Cacique Raoni Metuktire, 94 anos, passou por cirurgia de desobstrução intestinal na tarde de sábado (20) no Hospital da Universidade Federal de São Paulo (Unifesp), na capital paulista. O procedimento, minimamente invasivo, ocorreu sem complicações. O líder indígena se recupera em Unidade de Terapia Intensiva (UTI) e apresenta quadro clínico estável.
Boletim médico divulgado às 11h30 de domingo (21) pela Unifesp apontava boa evolução clínica de Raoni. Ele estava afebril e respirando em ar ambiente, consciente e respondendo aos estímulos.
A equipe médica monitora o pós-operatório e o tratamento para desidratação e pneumonia aspirativa, quadros identificados antes da intervenção cirúrgica.
O Instituto Raoni, voz oficial sobre a saúde do cacique, confirmou o sucesso da cirurgia em nota. “Ele permanece na UTI para observação, recebendo todos os cuidados”, declarou o instituto. Agradeceram ainda “cada gesto de carinho e solidariedade” da população.
A transferência para São Paulo ocorreu na sexta-feira (19). Raoni estava internado no hospital Maternidade Dois Pinheiros, em Sinop, Mato Grosso.
Na Unifesp, o acompanhamento do líder caiapó é conduzido pelo cirurgião Franz Robert Apodaca Torrez, professor da Escola Paulista de Medicina da universidade.
A Voz da Amazônia em Recuperação
A saúde de Cacique Raoni Metuktire sempre mobiliza atenção global. Considerado um dos maiores símbolos da luta pela preservação da Amazônia e dos direitos indígenas, sua figura ultrapassa as fronteiras do Brasil, reverberando em palcos internacionais há décadas.
Ao longo de sua vida, Raoni encontrou líderes mundiais, do Papa João Paulo II a chefes de Estado como o ex-presidente francês Jacques Chirac, alertando incansavelmente sobre o desmatamento, a invasão de terras nativas e a urgência climática. Sua imagem, com o tradicional labret no lábio inferior e cocares elaborados, tornou-se sinônimo da resistência ambiental.
Aos 94 anos, o cacique Kayapó mantém uma agenda ativa de denúncias. Mesmo com a idade avançada, ele continuou a se manifestar contra a exploração ilegal de recursos e a defender a demarcação de novos territórios. Sua presença em Brasília, ou em cúpulas internacionais, sempre dita o tom sobre a proteção ambiental.
Cada boletim sobre seu estado de saúde gera repercussão imediata entre ativistas e comunidades indígenas. A fragilidade de um dos pilares da defesa ambiental sublinha a urgência das causas que ele abraça, em um período de pressões intensas sobre a floresta e seus povos.
O quadro clínico do cacique remete à vulnerabilidade dos anciãos das comunidades originárias. Sua idade avançada exige cuidados especializados, frequentemente indisponíveis nas aldeias e cidades do interior do país.
A necessidade de deslocamento para tratamento especializado — do Mato Grosso a São Paulo — reflete a complexidade do acesso à saúde para lideranças indígenas, muitas vezes localizadas em regiões remotas, distantes de grandes centros urbanos e de infraestrutura hospitalar de ponta.
Sua recuperação é vista não apenas como uma questão pessoal de saúde, mas como um alento para o movimento indígena e ambientalista que busca proteger os biomas brasileiros. A ausência ou enfraquecimento de Raoni criaria um vácuo numa liderança insubstituível.
Ele personifica a resistência contra pressões de garimpo ilegal, agronegócio e projetos de infraestrutura que avançam sobre o território amazônico. Sua voz serve como um lembrete constante dos impactos da atividade humana predatória.

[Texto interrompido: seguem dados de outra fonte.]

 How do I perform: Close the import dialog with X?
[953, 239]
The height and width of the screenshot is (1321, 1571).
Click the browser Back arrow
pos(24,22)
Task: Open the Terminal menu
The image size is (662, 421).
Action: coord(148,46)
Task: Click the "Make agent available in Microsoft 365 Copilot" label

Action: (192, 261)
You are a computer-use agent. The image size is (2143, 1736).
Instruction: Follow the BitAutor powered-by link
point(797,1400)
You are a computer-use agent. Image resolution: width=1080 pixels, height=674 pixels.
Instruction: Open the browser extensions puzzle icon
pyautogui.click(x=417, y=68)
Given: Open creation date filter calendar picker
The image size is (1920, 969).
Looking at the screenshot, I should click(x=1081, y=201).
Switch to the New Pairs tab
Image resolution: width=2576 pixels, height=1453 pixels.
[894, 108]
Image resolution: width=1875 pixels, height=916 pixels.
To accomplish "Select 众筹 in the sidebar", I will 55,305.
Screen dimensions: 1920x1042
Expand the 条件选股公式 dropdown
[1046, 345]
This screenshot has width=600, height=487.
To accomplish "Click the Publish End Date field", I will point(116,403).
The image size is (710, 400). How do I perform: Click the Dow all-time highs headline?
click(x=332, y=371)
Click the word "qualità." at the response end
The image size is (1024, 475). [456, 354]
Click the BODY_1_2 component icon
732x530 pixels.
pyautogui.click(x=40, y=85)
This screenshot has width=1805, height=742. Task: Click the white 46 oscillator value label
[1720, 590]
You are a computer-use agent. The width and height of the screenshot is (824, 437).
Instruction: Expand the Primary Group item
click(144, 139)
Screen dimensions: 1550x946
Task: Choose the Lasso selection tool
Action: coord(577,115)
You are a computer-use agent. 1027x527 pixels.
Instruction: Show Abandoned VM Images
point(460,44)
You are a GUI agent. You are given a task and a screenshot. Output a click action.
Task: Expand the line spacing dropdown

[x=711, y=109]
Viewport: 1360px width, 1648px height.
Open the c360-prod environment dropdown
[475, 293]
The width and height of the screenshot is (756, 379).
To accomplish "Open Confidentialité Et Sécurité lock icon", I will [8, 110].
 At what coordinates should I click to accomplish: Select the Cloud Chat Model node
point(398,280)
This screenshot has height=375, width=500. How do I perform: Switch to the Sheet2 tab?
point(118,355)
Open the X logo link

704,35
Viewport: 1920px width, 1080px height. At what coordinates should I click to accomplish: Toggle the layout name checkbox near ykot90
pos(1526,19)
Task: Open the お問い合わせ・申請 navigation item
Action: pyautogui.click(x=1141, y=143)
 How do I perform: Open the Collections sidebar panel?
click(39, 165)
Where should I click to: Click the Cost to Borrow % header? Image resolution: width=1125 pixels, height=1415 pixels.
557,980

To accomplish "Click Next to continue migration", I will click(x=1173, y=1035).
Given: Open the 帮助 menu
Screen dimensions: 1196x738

A continuidade de Raoni na linha de frente é fundamental. Em um cenário político onde os direitos dos povos originários são frequentemente postos em xeque, a boa evolução de sua saúde é mais do que uma notícia médica. É um reforço moral para aqueles que lutam pela Amazônia.
Contexto
Cacique Raoni Metuktire é uma figura de reconhecimento internacional. Líder do povo Kayapó, no Parque Indígena do Xingu, ele dedicou a vida à defesa da floresta amazônica e dos povos originários. Sua atuação ganhou destaque global nas últimas décadas, marcando encontros com chefes de Estado e personalidades para denunciar o desmatamento, as queimadas e a invasão de terras indígenas. Sua saúde, portanto, é acompanhada de perto por ser um termômetro da luta ambientalista e de direitos humanos, em um cenário de crescentes ameaças aos territórios indígenas e à biodiversidade brasileira.